O financiamento vai ser realizado através da Agência para o Clima (ApC), no quadro da estratégia ‘ProRios 2030 –“Água que Une’.

Segundo a edilidade, o projeto-piloto envolve um investimento estimado de 870 mil euros, que conta com apoio público a 100%, englobando um total de 72 hectares na área de Lourizela e Vale de Égua e pretende a regeneração de áreas ardidas e a valorização do património natural (geológico e biológico).

Entre as ações previstas figura a proteção do solo e controlo da erosão com recurso a soluções de base natural, na linha do que tem sido feito no município, nomeadamente na Ribeira da Aguieira, em Valongo do Vouga, bem como em Aguada de Cima e nos rios Águeda e Alfusqueiro.

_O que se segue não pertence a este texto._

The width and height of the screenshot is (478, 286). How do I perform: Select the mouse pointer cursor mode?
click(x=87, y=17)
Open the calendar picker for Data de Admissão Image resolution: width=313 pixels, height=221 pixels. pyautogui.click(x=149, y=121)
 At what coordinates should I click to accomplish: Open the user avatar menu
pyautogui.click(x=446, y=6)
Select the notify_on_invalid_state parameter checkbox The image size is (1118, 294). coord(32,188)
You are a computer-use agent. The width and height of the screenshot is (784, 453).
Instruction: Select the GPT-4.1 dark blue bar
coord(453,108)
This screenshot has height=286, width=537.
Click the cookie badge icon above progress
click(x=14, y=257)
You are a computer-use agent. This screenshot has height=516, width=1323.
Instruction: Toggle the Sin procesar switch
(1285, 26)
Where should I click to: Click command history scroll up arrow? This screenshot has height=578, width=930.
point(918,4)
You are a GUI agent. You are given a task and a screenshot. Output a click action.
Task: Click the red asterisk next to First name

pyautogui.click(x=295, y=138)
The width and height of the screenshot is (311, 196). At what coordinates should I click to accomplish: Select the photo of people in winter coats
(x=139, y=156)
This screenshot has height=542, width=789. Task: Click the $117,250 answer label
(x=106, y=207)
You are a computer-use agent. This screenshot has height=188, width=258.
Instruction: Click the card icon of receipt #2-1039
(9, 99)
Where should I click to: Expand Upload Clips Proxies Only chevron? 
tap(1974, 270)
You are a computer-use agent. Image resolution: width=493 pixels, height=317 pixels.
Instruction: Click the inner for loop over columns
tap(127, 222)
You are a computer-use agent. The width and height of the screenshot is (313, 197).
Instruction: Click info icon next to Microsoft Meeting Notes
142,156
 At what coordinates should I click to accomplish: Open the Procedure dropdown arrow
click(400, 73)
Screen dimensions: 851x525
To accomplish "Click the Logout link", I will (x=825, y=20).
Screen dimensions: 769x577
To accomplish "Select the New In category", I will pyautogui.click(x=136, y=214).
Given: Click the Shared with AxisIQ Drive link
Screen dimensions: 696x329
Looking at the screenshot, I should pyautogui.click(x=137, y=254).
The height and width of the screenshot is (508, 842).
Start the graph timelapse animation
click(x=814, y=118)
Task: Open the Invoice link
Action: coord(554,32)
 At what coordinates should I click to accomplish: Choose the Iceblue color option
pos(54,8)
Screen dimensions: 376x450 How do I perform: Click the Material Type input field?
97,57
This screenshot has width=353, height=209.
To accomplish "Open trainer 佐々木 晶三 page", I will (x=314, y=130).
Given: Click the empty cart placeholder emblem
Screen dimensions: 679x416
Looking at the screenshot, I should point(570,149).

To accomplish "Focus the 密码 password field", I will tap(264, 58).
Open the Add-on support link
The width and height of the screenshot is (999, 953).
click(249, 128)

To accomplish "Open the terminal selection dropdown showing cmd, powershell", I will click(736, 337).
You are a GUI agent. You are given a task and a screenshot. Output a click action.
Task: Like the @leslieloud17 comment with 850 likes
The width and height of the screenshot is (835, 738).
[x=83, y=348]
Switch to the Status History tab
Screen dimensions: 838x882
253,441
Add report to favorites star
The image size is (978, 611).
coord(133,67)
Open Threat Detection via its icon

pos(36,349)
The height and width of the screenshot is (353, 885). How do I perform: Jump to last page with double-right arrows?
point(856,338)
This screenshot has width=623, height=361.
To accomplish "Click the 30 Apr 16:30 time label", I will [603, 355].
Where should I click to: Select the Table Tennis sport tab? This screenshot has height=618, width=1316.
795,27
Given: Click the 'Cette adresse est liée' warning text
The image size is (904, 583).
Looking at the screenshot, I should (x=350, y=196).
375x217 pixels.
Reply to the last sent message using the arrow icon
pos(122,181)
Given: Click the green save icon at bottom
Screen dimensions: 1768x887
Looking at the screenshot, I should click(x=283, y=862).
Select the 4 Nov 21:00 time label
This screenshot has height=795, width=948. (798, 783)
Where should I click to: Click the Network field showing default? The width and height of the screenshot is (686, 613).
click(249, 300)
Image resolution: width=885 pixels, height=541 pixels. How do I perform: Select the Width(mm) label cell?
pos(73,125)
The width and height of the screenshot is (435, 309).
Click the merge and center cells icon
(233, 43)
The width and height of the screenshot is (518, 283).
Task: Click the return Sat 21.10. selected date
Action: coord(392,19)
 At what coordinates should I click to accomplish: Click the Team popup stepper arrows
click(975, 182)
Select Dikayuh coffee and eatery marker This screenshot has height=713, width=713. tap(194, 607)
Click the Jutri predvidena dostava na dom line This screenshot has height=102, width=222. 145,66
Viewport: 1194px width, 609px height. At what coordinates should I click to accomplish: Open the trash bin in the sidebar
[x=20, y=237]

“O projeto prevê, entre outros aspetos, o assoreamento das linhas de água, a reflorestação com espécies autóctones e controlo das invasoras e ainda a criação de infraestruturas e projetos de valorização do território e a criação de uma área de microreserva”, explica a Câmara aguedense.

As infraestruturas incluem a criação de pontos de observação e interpretação da paisagem, percursos interpretativos geológicos e ecológicos, bem como locais para a transposição sazonal do rio, aproximando as duas margens.

Microreserva

A microreserva, na área definida de Lourizela e Vale de Égua, que será precedida de uma fase de identificação dos proprietários das várias parcelas (estabelecendo protocolos ou mesmo a aquisição de terrenos), permitirá criar as condições para a conservação e valorização de espécies existentes na zona, nomeadamente o rododendro (uma subespécie endémica da Península Ibérica e uma herança da floresta Laurissilva), o salgueiro chorão ou ainda os “carvalhais galaico-portugueses”, que se referem a habitats florestais de Quercus robur (carvalho-alvarinho) e Quercus pyrenaica (carvalho-negral), que são ecossistemas de grande importância ecológica e servem como refúgio para diversas espécies de flora e fauna.